[[ Record excerpts, beginning ]]

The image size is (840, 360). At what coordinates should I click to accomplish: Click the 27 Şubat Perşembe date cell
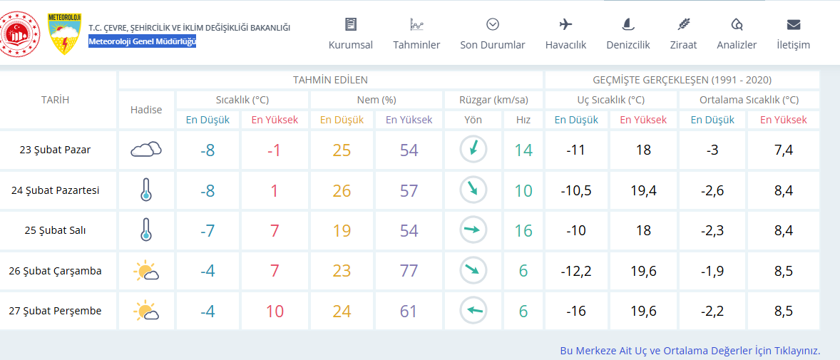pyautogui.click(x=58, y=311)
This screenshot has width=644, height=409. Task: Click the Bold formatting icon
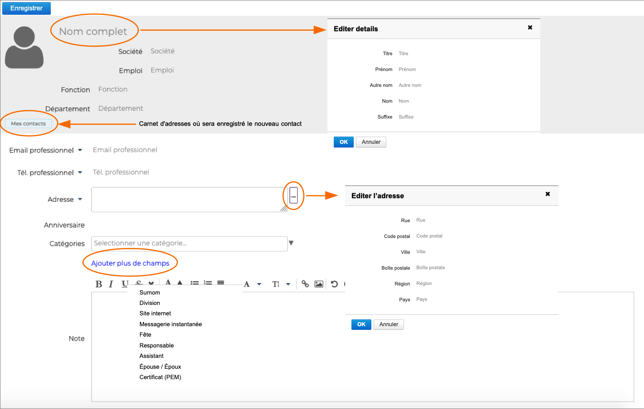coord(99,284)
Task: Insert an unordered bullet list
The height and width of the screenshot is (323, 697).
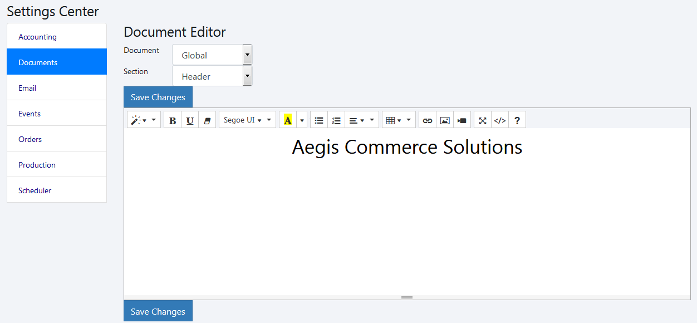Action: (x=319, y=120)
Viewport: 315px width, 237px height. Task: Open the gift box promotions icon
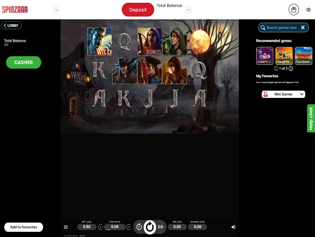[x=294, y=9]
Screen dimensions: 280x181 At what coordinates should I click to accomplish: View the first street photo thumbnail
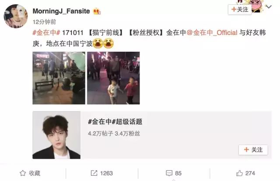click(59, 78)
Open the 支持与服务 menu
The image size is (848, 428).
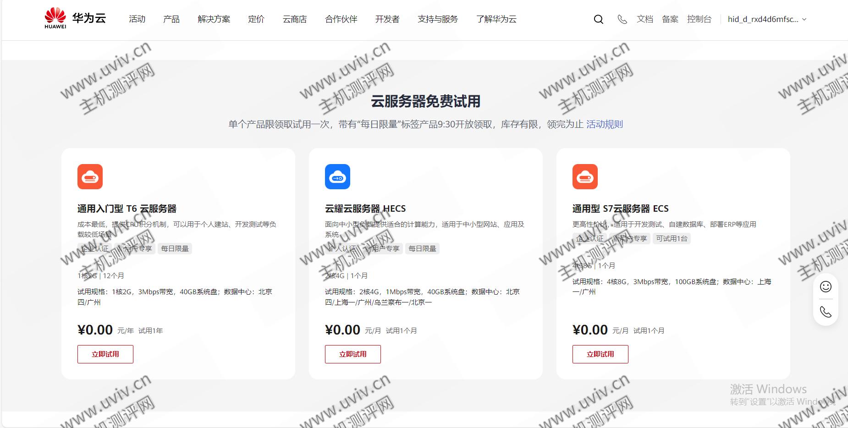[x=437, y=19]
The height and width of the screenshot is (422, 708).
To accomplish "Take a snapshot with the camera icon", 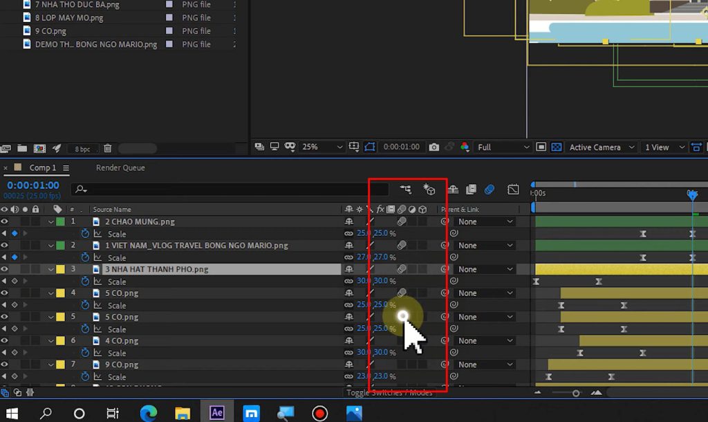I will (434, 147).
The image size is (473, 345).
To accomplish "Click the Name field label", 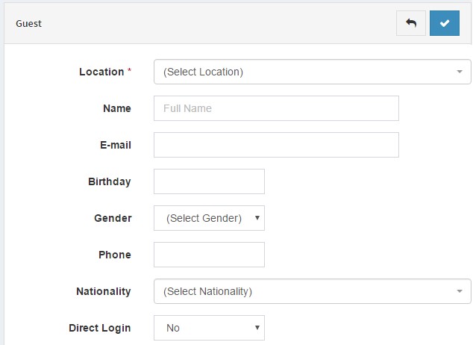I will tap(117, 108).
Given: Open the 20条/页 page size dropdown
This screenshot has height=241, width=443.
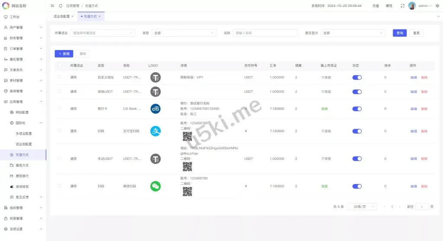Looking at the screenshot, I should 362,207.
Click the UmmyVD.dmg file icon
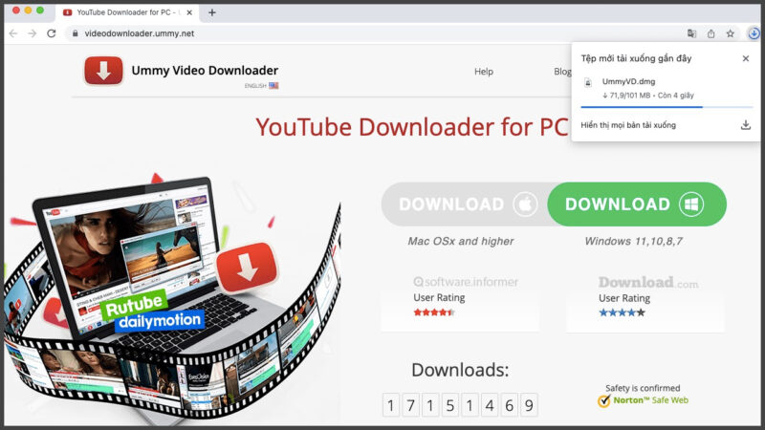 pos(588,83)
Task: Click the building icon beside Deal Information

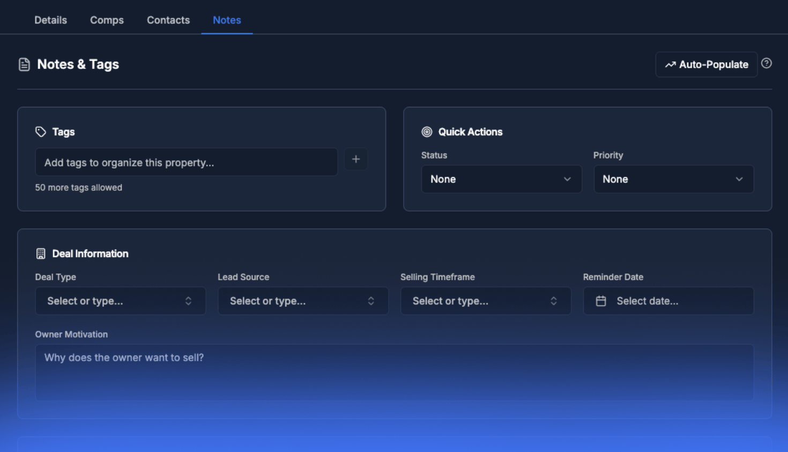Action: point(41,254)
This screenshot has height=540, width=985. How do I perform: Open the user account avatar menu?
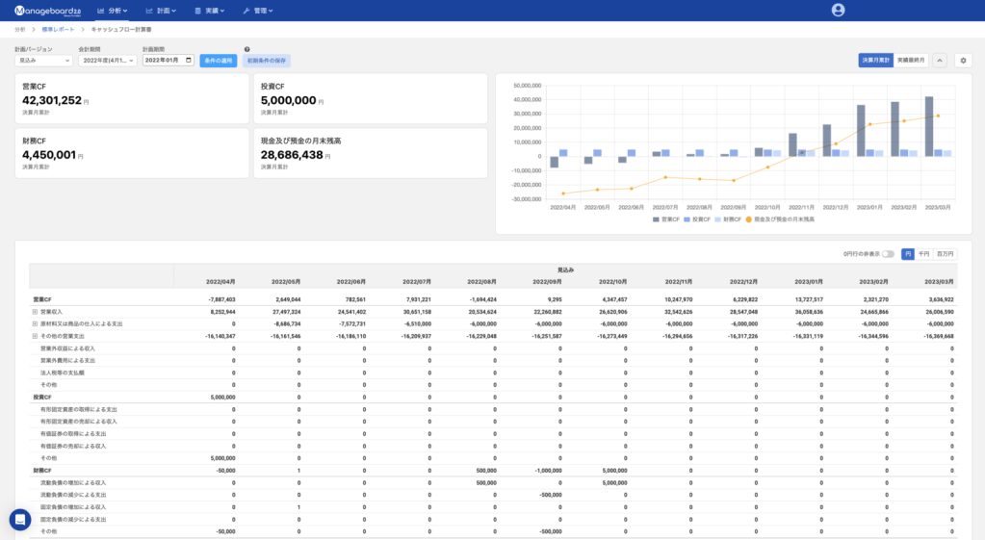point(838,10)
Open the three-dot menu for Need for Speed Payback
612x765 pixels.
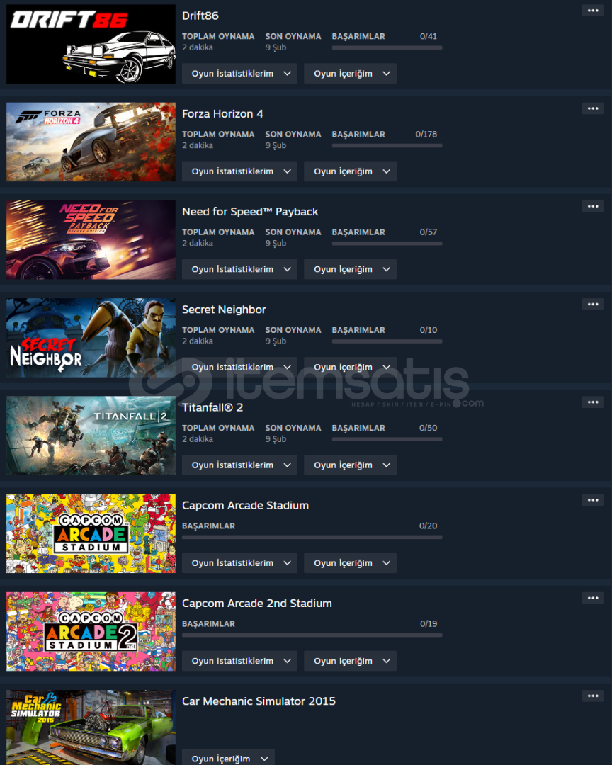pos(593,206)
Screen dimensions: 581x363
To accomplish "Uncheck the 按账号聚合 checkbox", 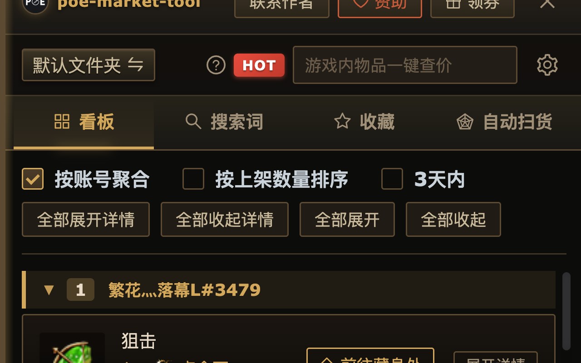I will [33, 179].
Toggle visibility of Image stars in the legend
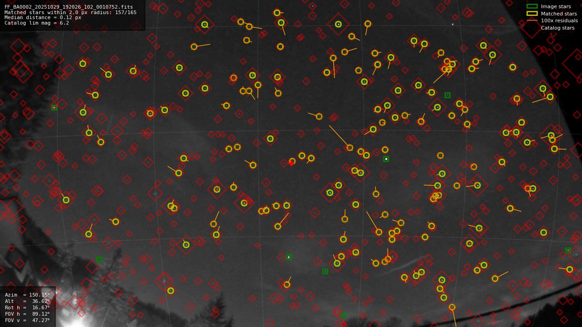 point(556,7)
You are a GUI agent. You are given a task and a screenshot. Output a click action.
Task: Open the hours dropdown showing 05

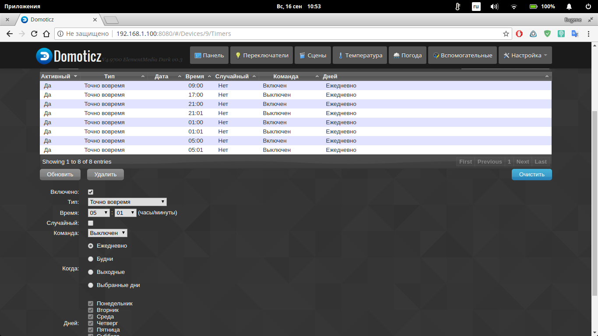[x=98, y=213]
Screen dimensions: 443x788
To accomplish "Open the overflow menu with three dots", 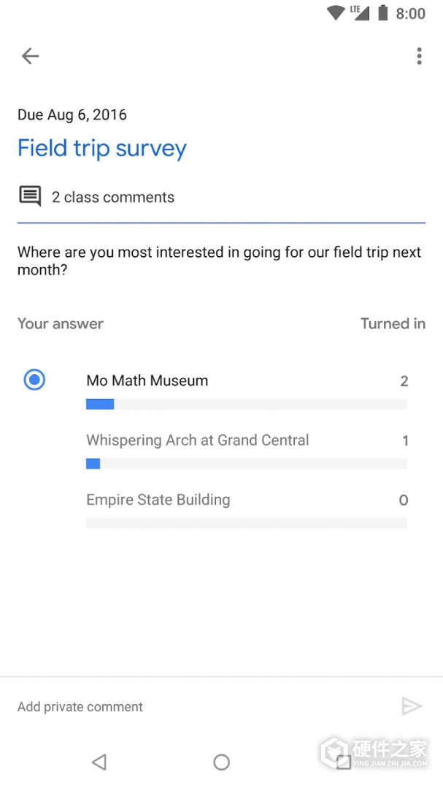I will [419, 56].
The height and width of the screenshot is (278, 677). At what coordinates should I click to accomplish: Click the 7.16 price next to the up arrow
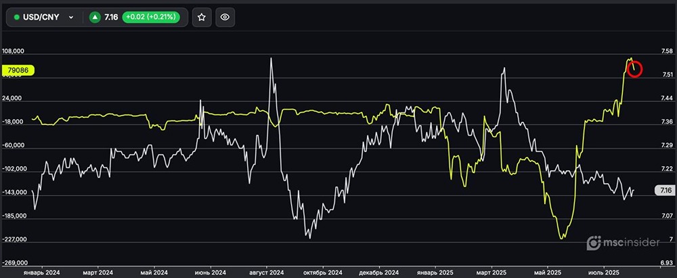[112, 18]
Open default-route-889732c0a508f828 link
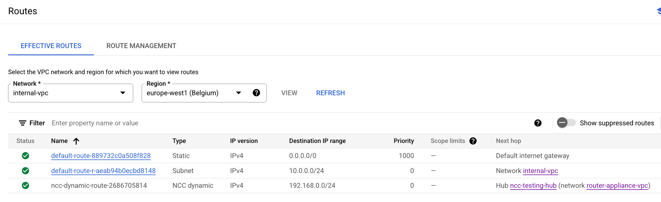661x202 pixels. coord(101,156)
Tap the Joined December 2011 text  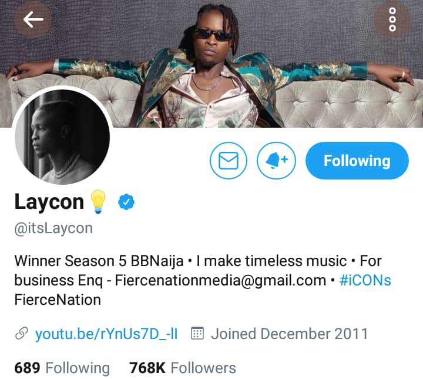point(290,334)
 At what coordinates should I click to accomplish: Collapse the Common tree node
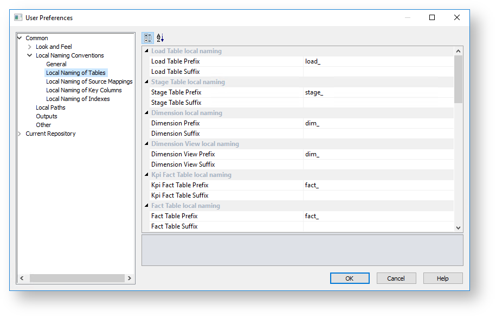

[[ Record excerpts, end ]]

Task directions: The answer must consist only of the lines from the beginning of the entries above through the line that holds "Task: Insert an unordered bullet list", reproduced exactly and without pictures.

Reply:
The image size is (840, 360). At what coordinates should I click to accomplish: Click the 27 Şubat Perşembe date cell
pyautogui.click(x=58, y=311)
This screenshot has width=644, height=409. Task: Click the Bold formatting icon
coord(99,284)
Task: Insert an unordered bullet list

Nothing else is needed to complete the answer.